While the music industry fiddled in Hollywood last night at the 54th Grammy’s, the birthplace of Western civilization—Greece—burned. Literally. After learning of yet another series of unavoidable budget cuts passing their parliament, the over-unionized descendants of Aristotle, Plato and the austere Spartan warrior took to the streets in order to exact revenge on the very leaders they themselves have voted for over the past half-century. Trapped in a self-made quagmire of bailouts and threats of bankruptcy, the people of Greece are lashing out at a system of government that began bribing the current generation’s parents and grandparents with “Bowl of subsidized soup for your birthright?” policies 60 years ago and never looked back. Greek politicians have never had to. Their customers were hooked from the first sweet taste. But just like all good episodes of VH1’s Behind The Music, eventually the narcotic-induced, high-off-the-hog living lifestyle must come to a crashing halt. From Reuters:
“Cinemas, cafes, shops and banks were set ablaze in central Athens as black-masked protesters fought riot police outside parliament. State television reported the violence spread to the tourist islands of Corfu and Crete, the northern city of Thessaloniki and towns in central Greece.”

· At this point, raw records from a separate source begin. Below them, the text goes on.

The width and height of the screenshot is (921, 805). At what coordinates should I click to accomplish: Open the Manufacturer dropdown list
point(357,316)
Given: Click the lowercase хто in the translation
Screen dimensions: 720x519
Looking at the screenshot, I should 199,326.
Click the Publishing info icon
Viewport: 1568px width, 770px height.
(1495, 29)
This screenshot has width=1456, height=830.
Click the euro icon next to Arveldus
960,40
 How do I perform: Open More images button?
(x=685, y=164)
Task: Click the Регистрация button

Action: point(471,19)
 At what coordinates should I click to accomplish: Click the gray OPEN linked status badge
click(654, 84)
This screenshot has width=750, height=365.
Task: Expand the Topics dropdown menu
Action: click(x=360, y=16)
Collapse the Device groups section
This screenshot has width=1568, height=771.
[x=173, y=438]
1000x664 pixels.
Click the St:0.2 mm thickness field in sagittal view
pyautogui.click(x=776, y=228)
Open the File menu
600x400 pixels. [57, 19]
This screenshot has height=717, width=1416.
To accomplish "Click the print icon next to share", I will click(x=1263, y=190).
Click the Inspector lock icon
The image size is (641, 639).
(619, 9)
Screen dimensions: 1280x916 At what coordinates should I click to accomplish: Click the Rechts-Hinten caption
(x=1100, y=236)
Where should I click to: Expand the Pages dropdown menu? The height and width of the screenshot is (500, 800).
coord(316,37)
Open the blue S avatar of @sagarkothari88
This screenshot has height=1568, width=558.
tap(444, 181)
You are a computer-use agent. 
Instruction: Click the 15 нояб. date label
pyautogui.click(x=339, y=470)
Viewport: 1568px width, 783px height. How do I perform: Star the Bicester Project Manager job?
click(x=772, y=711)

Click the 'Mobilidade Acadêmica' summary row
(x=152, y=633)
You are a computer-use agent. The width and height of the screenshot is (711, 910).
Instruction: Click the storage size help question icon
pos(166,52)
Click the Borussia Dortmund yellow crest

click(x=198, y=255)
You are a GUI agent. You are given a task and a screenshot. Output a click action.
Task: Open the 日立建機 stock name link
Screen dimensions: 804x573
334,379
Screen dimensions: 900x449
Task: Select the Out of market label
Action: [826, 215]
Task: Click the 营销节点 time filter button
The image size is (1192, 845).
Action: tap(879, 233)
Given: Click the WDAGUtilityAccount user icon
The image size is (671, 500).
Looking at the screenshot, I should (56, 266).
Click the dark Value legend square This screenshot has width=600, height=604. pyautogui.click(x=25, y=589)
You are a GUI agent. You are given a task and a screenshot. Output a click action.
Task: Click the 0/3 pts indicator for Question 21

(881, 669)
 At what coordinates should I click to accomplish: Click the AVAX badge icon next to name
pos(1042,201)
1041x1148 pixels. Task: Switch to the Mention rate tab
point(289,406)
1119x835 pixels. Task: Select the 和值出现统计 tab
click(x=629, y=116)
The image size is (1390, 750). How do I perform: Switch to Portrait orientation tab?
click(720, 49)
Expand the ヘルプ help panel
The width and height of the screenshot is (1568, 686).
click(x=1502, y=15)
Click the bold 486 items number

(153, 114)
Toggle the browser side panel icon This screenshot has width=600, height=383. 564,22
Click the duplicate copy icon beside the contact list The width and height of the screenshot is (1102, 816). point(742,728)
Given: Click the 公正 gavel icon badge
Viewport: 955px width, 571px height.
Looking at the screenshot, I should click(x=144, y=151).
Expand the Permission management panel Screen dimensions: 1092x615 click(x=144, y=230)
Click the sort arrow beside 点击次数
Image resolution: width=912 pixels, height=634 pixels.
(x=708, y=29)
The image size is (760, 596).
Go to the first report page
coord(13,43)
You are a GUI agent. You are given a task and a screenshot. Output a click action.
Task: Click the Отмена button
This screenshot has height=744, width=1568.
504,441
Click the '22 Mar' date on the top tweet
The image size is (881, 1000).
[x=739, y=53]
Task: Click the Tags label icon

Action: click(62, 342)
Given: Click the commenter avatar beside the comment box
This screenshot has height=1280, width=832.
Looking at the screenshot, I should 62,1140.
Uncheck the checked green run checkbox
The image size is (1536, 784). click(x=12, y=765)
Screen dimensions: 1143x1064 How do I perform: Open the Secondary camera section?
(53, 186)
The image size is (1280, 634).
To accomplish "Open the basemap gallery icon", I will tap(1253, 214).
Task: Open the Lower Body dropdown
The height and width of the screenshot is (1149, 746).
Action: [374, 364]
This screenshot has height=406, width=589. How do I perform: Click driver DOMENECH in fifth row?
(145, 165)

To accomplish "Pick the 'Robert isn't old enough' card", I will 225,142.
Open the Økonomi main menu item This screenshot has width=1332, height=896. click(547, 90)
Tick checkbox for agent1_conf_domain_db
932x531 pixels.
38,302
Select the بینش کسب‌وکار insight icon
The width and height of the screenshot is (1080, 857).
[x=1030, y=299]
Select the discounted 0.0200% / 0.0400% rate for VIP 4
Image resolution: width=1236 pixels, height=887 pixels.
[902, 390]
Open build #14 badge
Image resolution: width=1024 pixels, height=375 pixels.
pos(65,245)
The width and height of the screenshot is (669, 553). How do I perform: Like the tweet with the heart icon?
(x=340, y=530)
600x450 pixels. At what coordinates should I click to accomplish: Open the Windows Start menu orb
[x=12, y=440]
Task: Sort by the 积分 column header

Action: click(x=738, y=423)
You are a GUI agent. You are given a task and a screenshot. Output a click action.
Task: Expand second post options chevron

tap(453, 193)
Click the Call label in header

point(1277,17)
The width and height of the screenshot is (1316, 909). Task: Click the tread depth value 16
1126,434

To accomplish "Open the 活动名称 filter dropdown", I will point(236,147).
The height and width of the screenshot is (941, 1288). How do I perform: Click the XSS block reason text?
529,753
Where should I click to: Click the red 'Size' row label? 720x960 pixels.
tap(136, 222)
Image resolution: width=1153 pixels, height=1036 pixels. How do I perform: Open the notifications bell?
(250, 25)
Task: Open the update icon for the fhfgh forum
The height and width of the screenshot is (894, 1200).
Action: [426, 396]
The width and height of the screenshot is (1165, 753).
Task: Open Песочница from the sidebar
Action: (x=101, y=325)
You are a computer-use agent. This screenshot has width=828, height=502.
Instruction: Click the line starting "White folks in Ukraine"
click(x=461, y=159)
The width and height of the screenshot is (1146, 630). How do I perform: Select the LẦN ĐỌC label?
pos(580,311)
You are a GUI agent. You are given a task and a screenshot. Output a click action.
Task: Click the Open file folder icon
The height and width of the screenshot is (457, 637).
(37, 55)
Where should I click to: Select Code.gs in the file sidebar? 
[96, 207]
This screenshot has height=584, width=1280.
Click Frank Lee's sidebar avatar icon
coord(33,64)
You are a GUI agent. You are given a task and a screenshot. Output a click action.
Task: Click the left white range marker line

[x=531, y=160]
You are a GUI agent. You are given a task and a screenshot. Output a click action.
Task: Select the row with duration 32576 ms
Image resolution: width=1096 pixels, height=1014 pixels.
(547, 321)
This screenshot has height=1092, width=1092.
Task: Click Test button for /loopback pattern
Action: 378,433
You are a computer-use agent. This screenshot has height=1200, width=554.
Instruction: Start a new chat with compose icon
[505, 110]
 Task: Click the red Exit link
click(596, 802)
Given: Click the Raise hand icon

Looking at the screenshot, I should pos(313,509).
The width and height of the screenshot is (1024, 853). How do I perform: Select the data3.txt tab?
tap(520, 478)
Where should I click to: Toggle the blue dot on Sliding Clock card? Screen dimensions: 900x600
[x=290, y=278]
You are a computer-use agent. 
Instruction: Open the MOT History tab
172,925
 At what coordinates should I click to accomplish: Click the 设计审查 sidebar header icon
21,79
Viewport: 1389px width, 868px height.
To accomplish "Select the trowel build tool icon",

One piece of reporting—“the northern city of Thessaloniki” in particular—stood out to me as I read this latest disheartening account of Grecian madness and mayhem. This isn’t the first time Thessalonians have been in need of a rude wake-up call when it comes to the topic of dependency. Just nigh of 2,000 years ago a man named Paul wrote a letter—two of them, in fact—to citizens of the port city of Thessaloniki. Among a litany of eschatological matters addressed, Paul of Tarsus confronted the rampant problem of idleness, laziness, needless dependency and inappropriate intervention into the lives of one’s neighbors.
“But we urge you, brothers, to do this more and more, and to aspire to live quietly, and to mind your own affairs, and to work with your hands, as we instructed you, so that you may walk properly before outsiders and be dependent on no one” (I Thess 4:10-12) “For even when we were with you, we would give you this command: If anyone is not willing to work, let him not eat. For we hear that some among you walk in idleness, not busy at work, but busybodies.” (II Thess 3:10-11)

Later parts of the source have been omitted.